[Start of STORED DATA]

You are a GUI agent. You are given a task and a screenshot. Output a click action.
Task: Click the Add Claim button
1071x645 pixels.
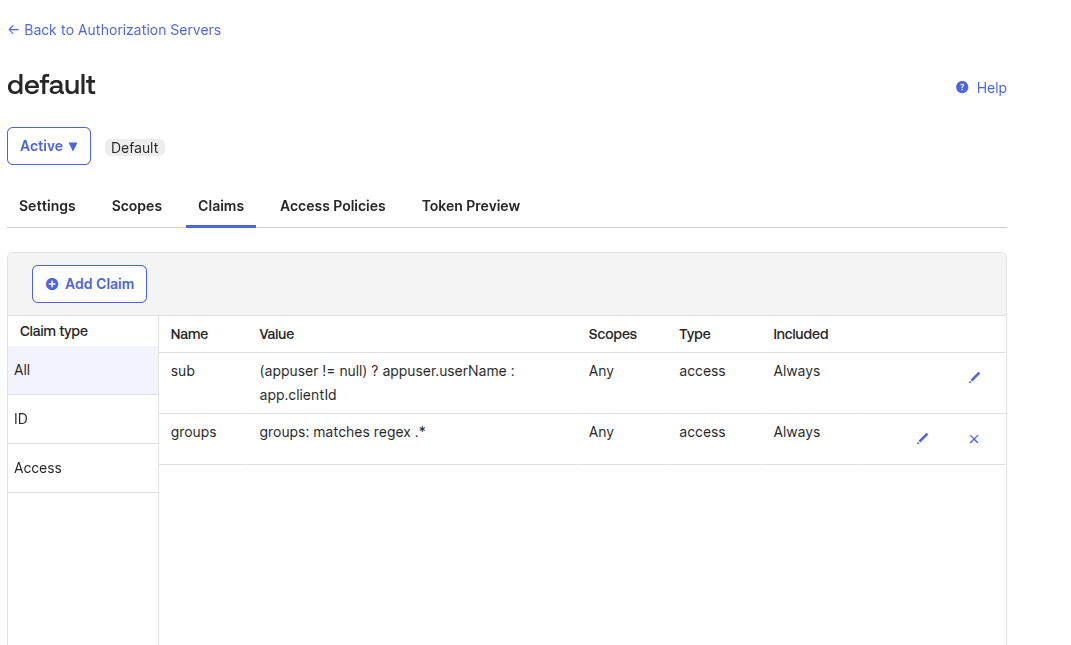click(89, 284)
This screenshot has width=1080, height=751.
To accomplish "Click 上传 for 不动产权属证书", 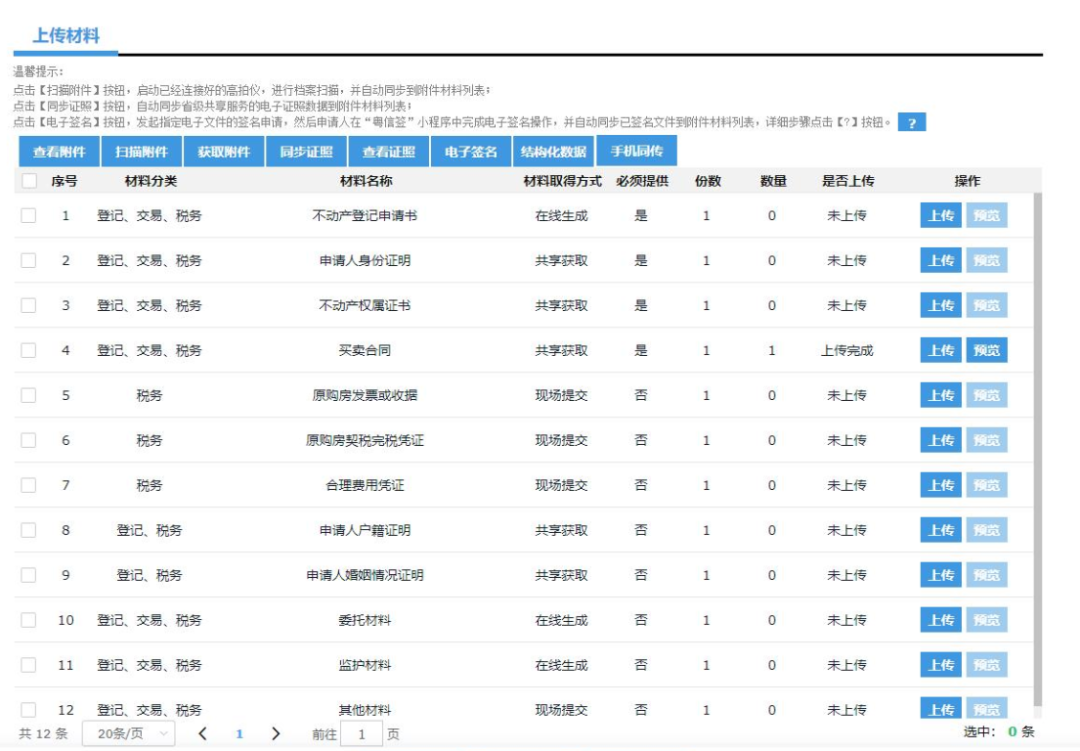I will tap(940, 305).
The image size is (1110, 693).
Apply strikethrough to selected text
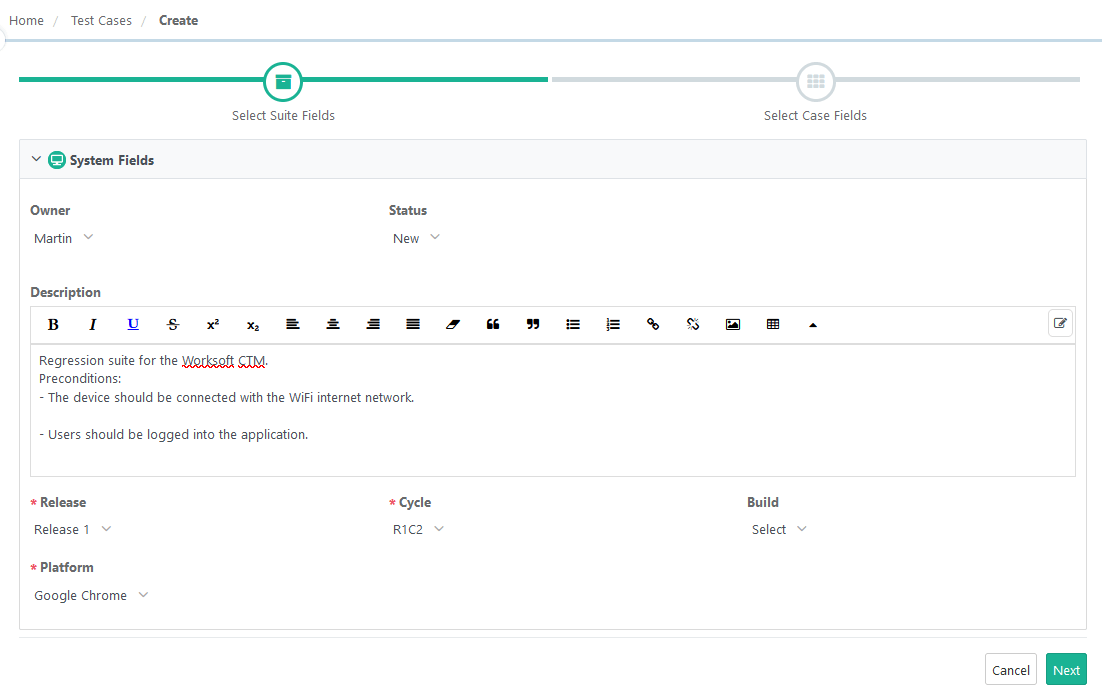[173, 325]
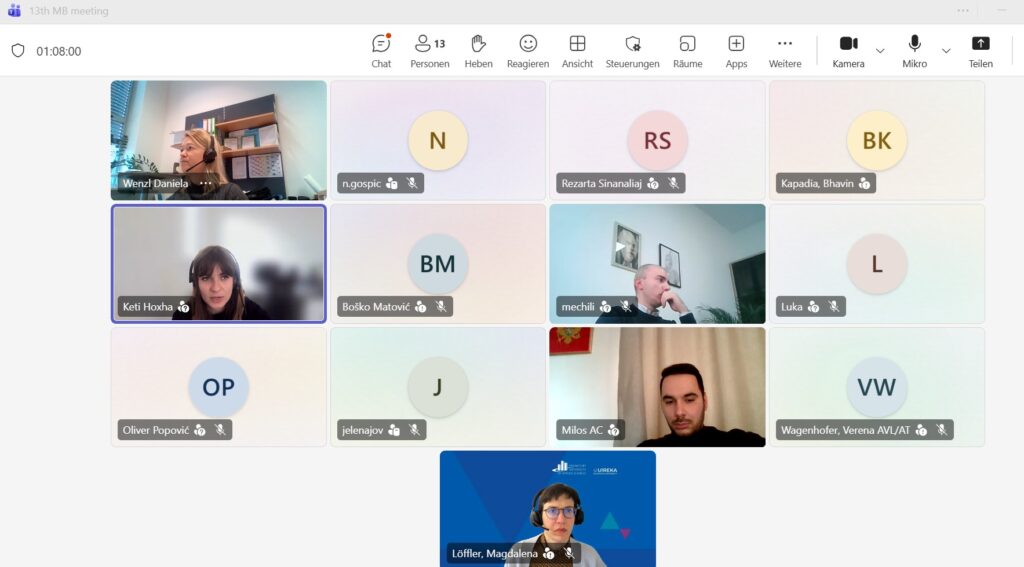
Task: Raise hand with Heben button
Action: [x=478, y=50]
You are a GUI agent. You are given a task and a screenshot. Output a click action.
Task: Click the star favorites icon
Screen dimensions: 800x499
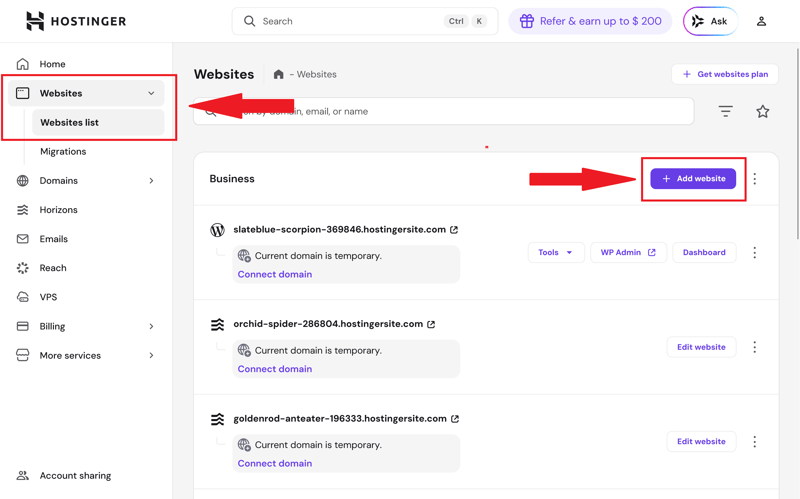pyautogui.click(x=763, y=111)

[End of STORED DATA]
[Start of STORED DATA]

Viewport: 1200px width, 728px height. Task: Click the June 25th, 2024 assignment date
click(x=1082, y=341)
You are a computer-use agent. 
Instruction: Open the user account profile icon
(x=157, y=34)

[End of STORED DATA]
[Start of STORED DATA]

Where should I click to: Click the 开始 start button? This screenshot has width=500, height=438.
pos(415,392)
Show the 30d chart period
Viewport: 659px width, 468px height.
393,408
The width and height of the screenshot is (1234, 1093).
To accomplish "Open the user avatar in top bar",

[End of STORED DATA]

## PROMPT:
Recast the records, starting with the line containing "You are a computer-use agent." and going on through the line containing "(x=157, y=34)", as a Markdown table with the columns Num and Content, omitting blank lines.

## ANSWER TO THIS EXERCISE:
| Num | Content |
|---|---|
| 1 | You are a computer-use agent.  |
| 2 | Instruction: Open the user account profile icon |
| 3 | (x=157, y=34) |